* _Exercise instructions_
Nothing but the lines below from the one that contains "You are a GUI" through the one that contains "How do I perform: Click" should be retyped, exactly and including both ends. Do not include pictures.

* _Given data_
= = = = =
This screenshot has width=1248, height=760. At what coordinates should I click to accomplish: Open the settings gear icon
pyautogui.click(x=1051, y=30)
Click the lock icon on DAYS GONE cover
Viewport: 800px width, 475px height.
= = = = =
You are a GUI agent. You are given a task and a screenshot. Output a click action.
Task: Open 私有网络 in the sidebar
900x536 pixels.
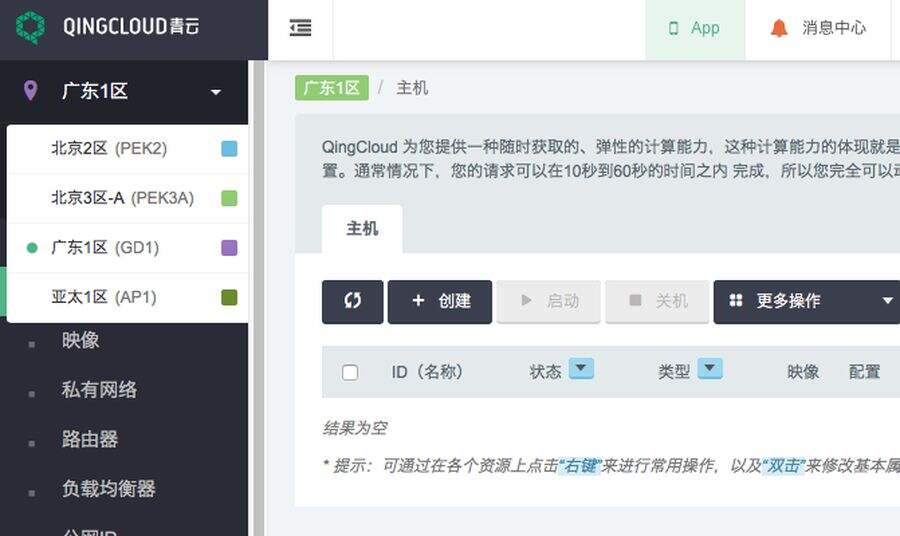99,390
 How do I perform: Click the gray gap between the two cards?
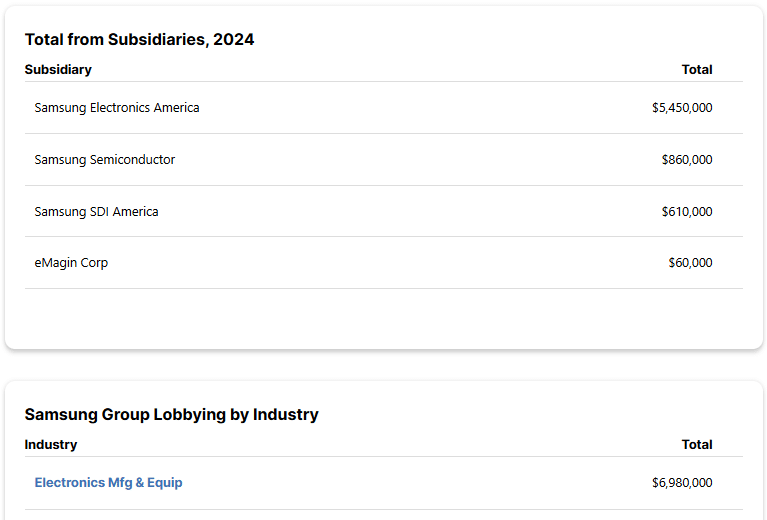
= = = = =
* _Answer to this task_
You are a GUI agent. You are given a task and a screenshot. Output a click action.
Task: Open 私有网络 in the sidebar
900x536 pixels.
99,390
 How do I perform: Click the gray gap between the two cards?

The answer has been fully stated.